NRZ targets US$1m from property leases
National Railways of Zimbabwe (NRZ) is targeting to generate at least US$1 million annually from leasing out some of its properties across the country as part of an initiative to widen its revenue base.
At present, the parastatal whose core business is transport and logistics, is leasing out its commercial properties that it is not utilising to the private investors and entrepreneurs as an internal revenue generation strategy.
NRZ is presently generating about US$750 000 annually from leasing out properties.
The parastatal is also pursuing deals to refurbish locomotives and wagons to enable it to improve its freight volumes that currently stands at around 2.5 million against a peak of 18 million in the 1990s.
In an interview at the recently held Zimbabwe Agriculture Show in Harare, NRZ public affairs and stakeholder relations manager, Mr Andrew Kunambura, dispelled reports that the entity is selling some of its land across the country.
“Firstly, I would like to dispel rumours that NRZ is selling land, NRZ does not sell any of its land anywhere in the country or beyond. In the past there have been rumours that NRZ is parcelling out residential and commercial stands for sell . . . there is nothing like that.
“We have land which is under the real estate portfolio of NRZ which is for leasing to tenants.
“If people come across anyone claiming to be selling land on our behalf that’s a criminal, they must report that person to the police or our loss control officers for arrest.
“We don’t sell land but we subdivide the land commercially to our tenants who will sign five-year leases renewable upon conditions set out in the lease agreement being met.

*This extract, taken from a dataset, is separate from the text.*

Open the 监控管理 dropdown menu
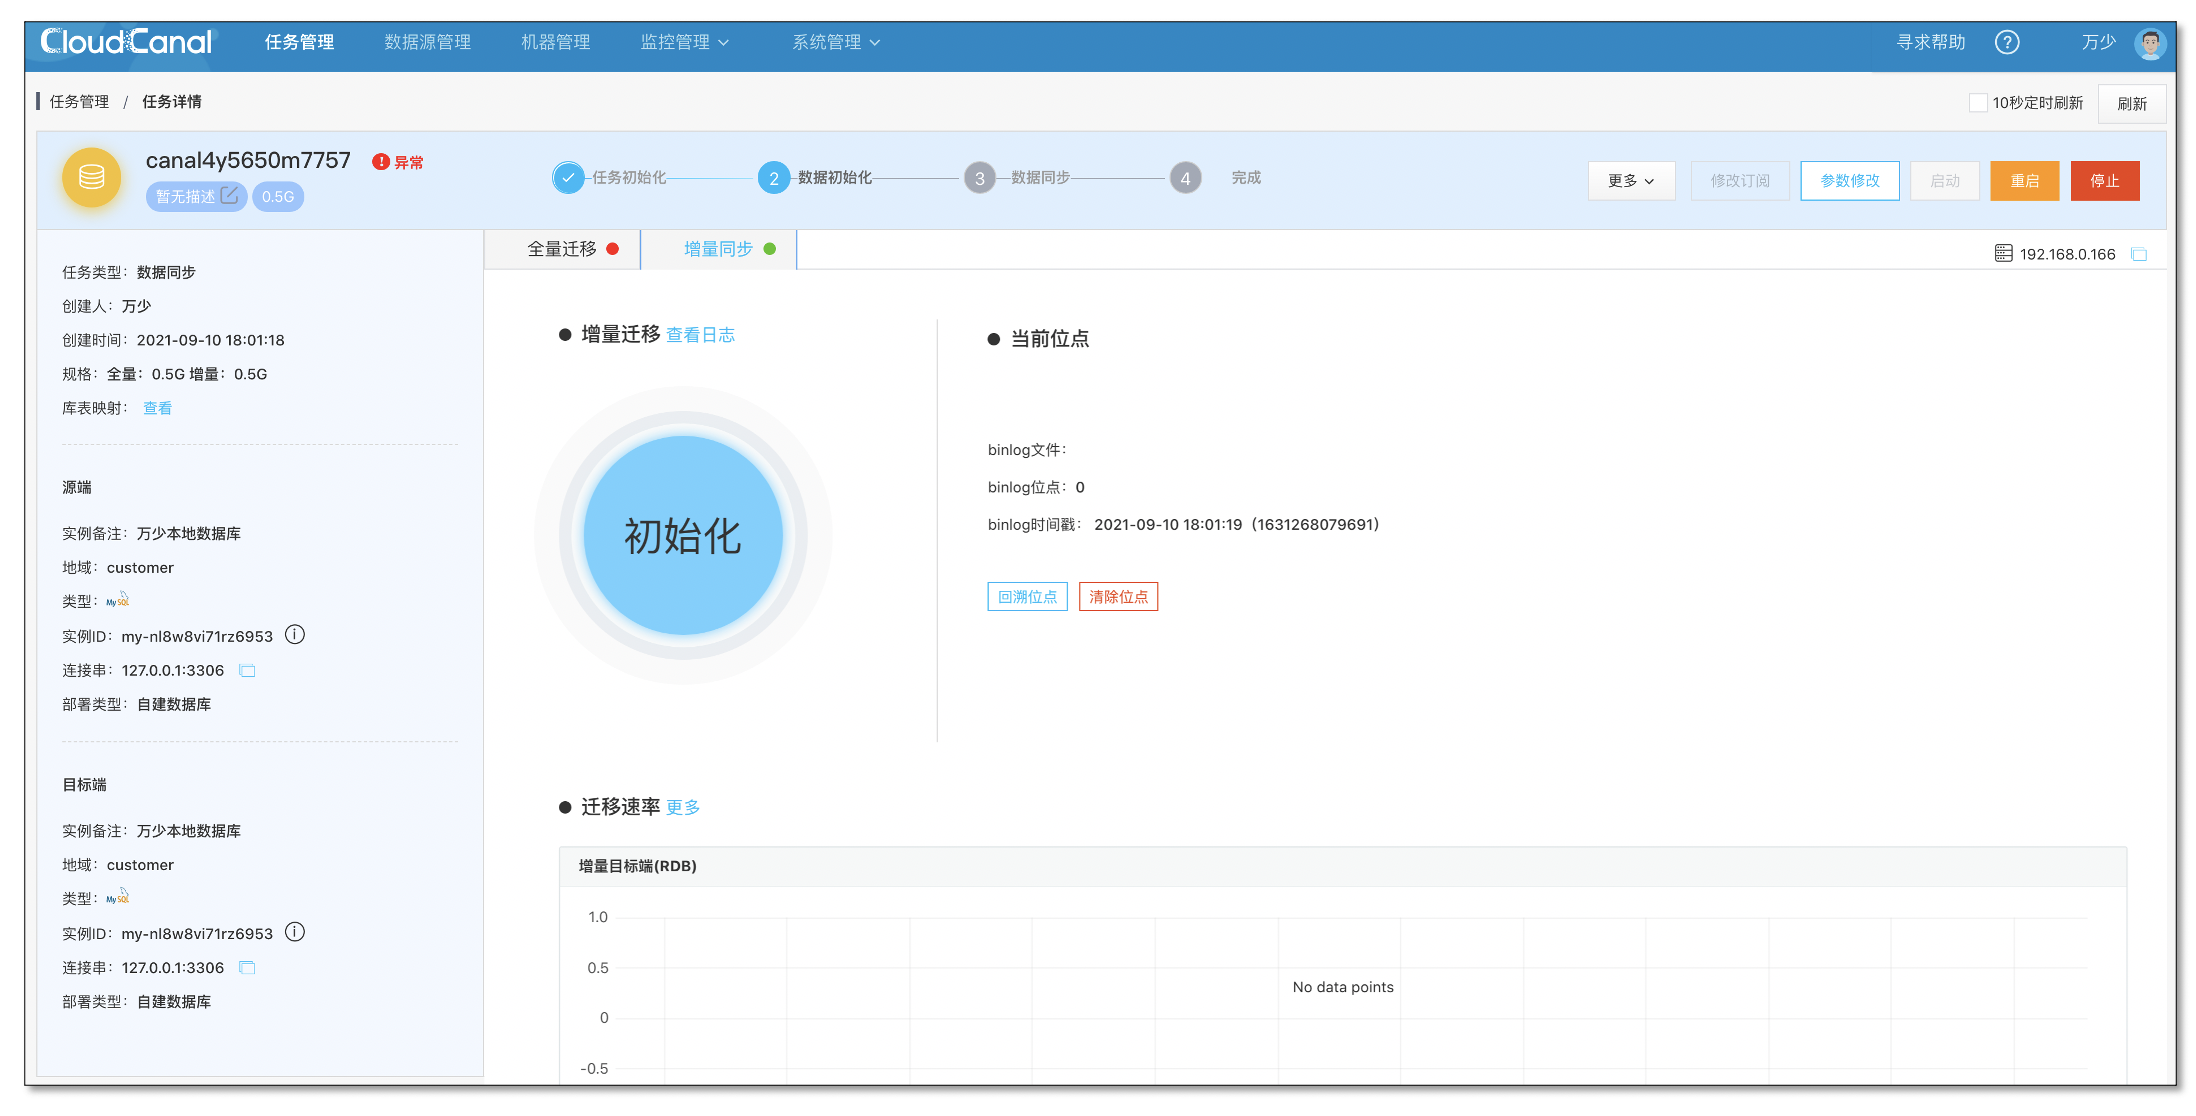 (x=685, y=42)
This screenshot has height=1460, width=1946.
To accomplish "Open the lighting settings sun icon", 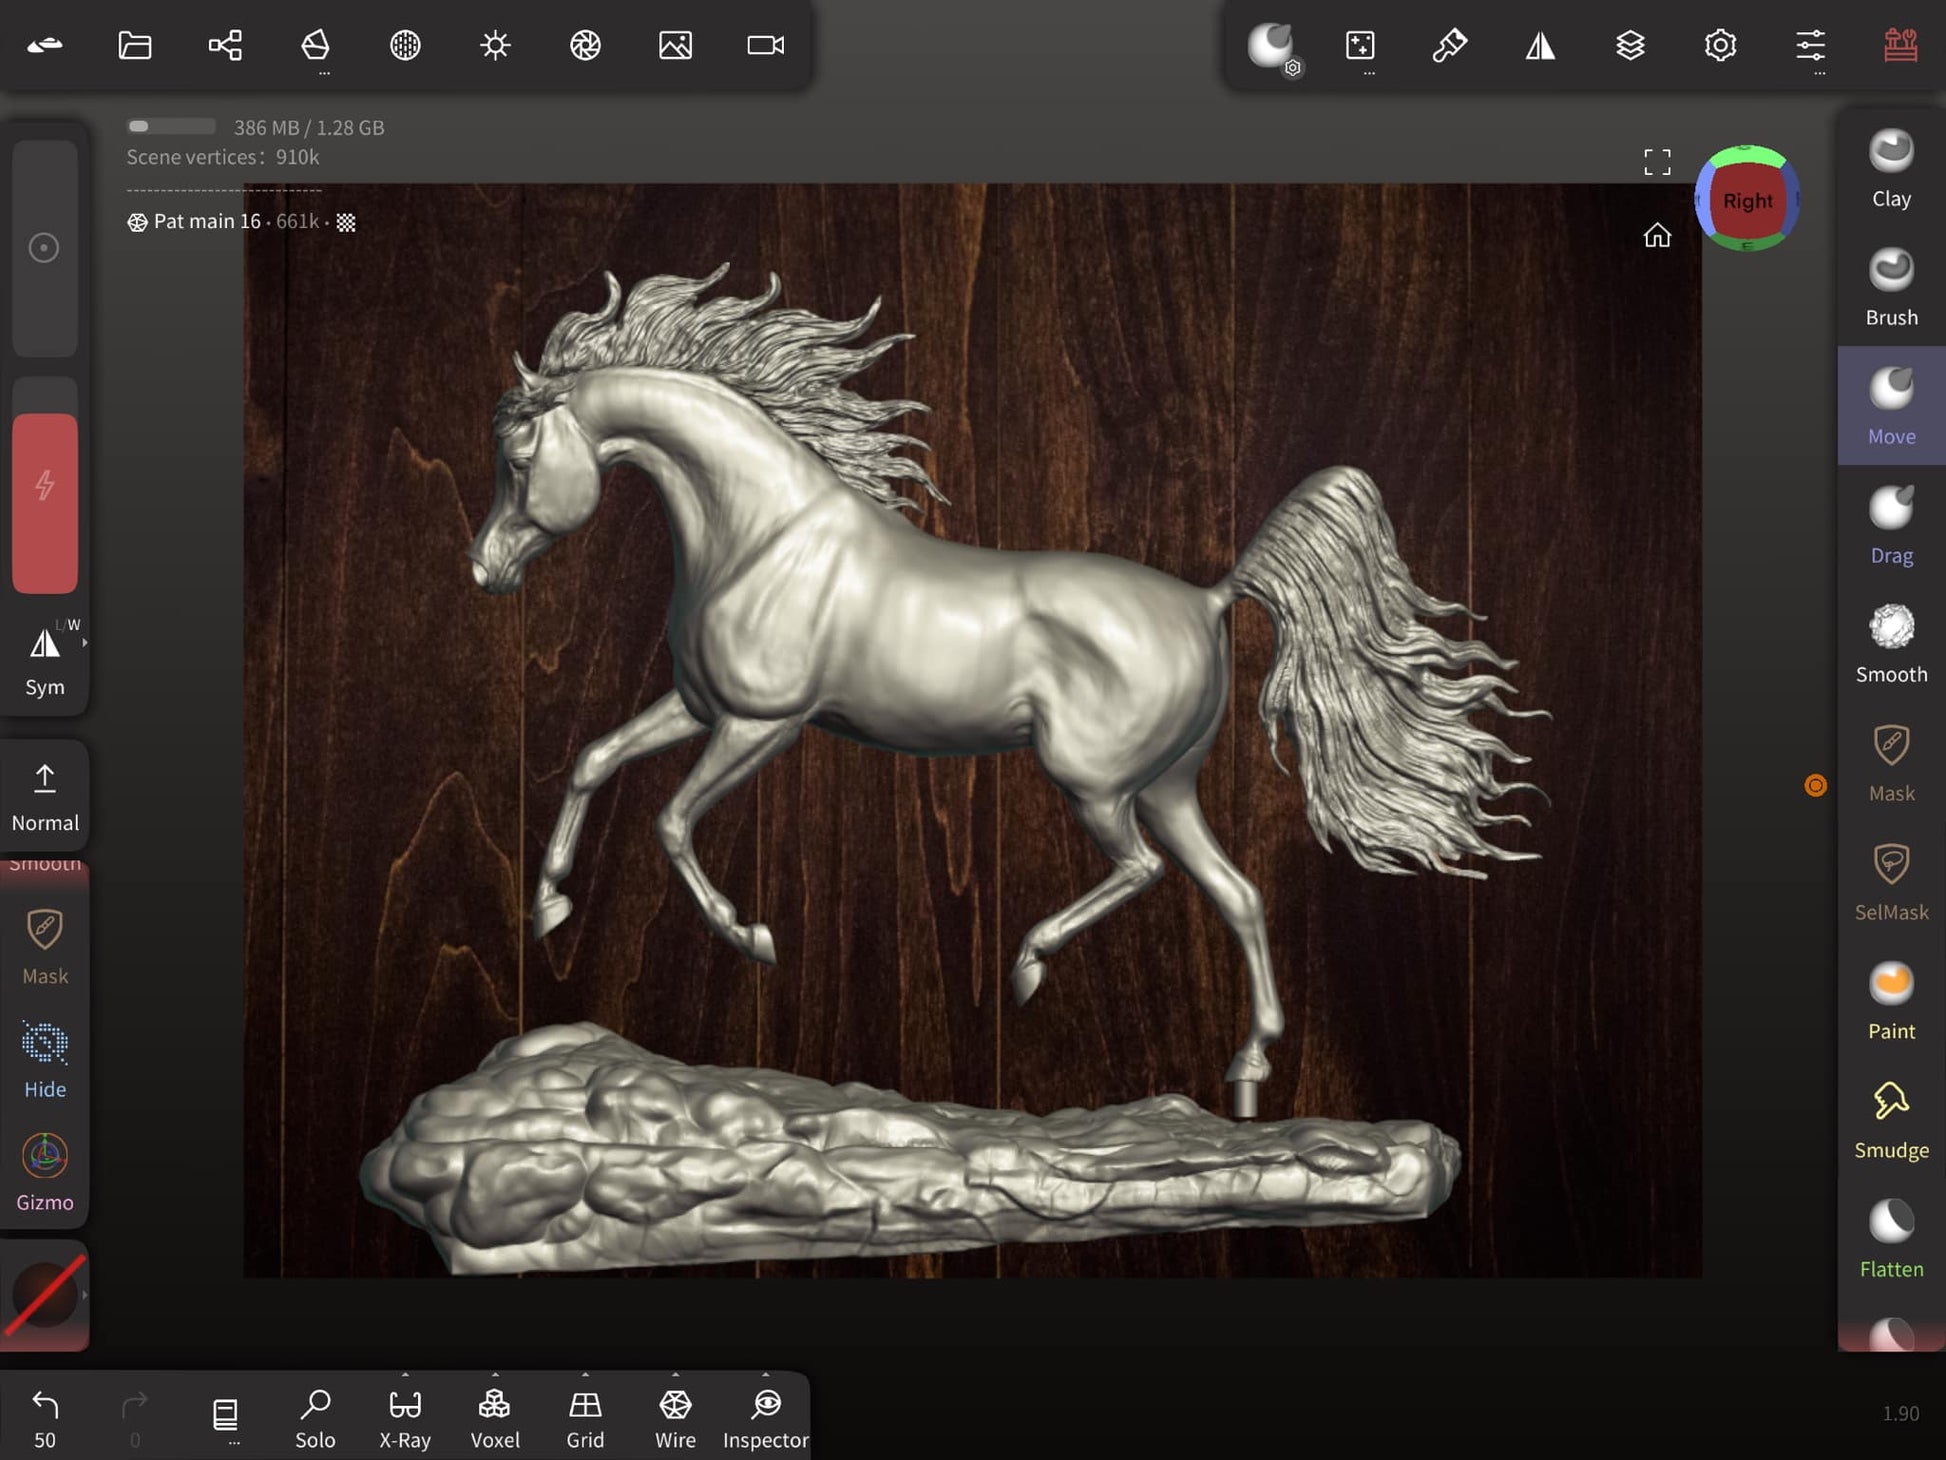I will tap(495, 45).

“The real estate of the NRZ is valued at around US$3,2 billion and we intend to generate at least US$1 million annually from leasing out the properties so that we are able to meet some of our operational cost, at the moment we are collecting about 75 percent of our target,” he said.

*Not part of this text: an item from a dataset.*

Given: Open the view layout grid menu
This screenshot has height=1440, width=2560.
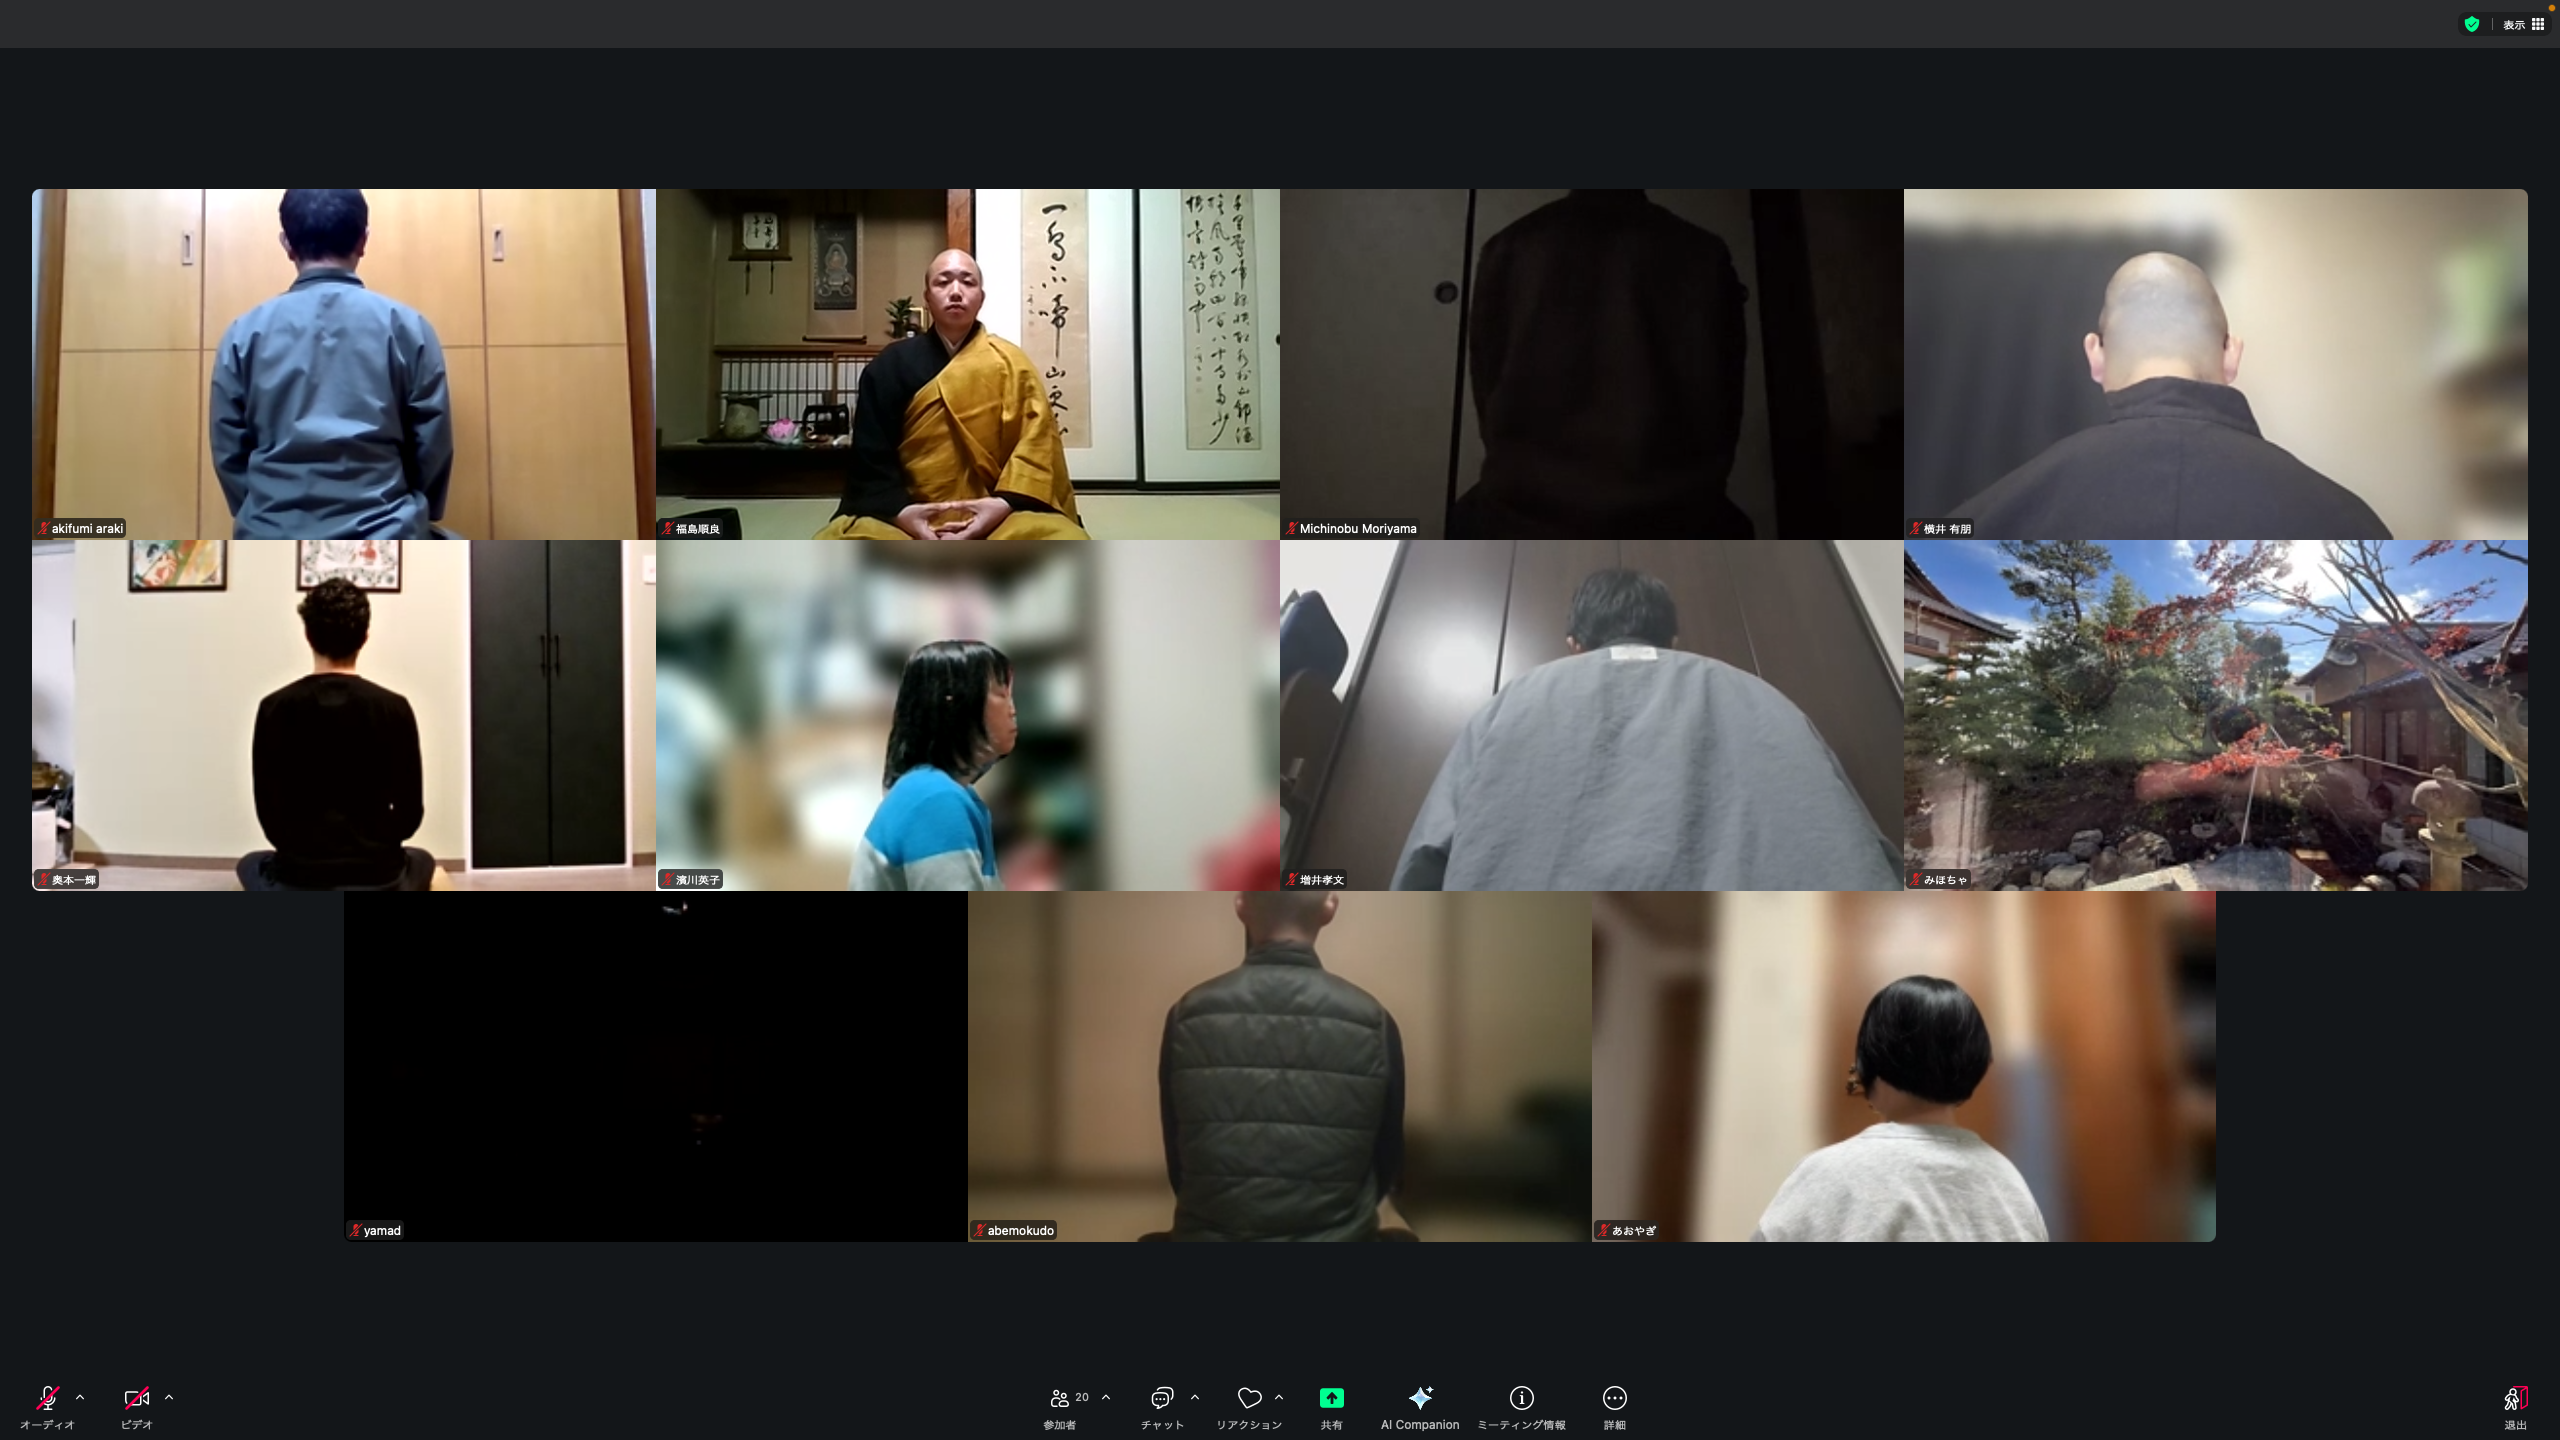Looking at the screenshot, I should [x=2524, y=24].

NRZ, which has a legacy debt estimated at US$23 million, has implored the Government to take over the debt that the parastatal believes is an albatross to the firm’s recapitalisation efforts as this is driving away potential investors.
The railways entity requires US$1,9 billion in the long-term to fully recapitalise operations.
In June this year, the Government and India signed a US$81,2 million deal for the procurement of 315 wagons and nine locomotives to capacitate NRZ.
The rolling stock would be supplied by Rail India Technical and Economic Service (RITES), a company owned 100 percent by the Indian Government and has of late, supplied locomotives and wagons to CFM of Mozambique.
Turning to the US$81,2 million deal with RITES, Mr Kunambura said NRZ now awaits AfreximBank, which is advancing the loan to the parastatal to make payment before the country receives the first batch of rolling stock.
The payment to RITES would be made in tranches and delivery of the equipment from India is expected soon once the first payment is made.
“We are looking for brand new locomotives and wagons as you would know, recently we signed a deal with the RITES of India facilitated by the Government for the procurement of nine diesel locomotives from India and 300 wagons from the same entity.
“We anticipate that the turnover period should be six months from the period when the first instalment of the loan is made to them (RITES).
“The first payment of the instalment hasn’t been paid yet, it’s coming from AfreximBank and I am sure they are concluding their own modalities . . . and the first instalment must be paid very soon,” he said.
Mr Kunambura said NRZ’s recapitalisation is multi-pronged — looking at using internally-generated funds where the parastatal intends to generate enough revenue to support its operations.
The transport and logistics firm has adopted the Public-Private Partnerships (PPPs) initiative as part of a broader scope to recapitalise operations.
NRZ also has PPPs arrangement with companies in fuel and Liquefied Petroleum Gas (LPG) where the private firms refurbish NRZ tankers for the railways firm to transport the fuel and gas into the country.
“Again we offset that against the freight that we move,” he said. — Business Weekly.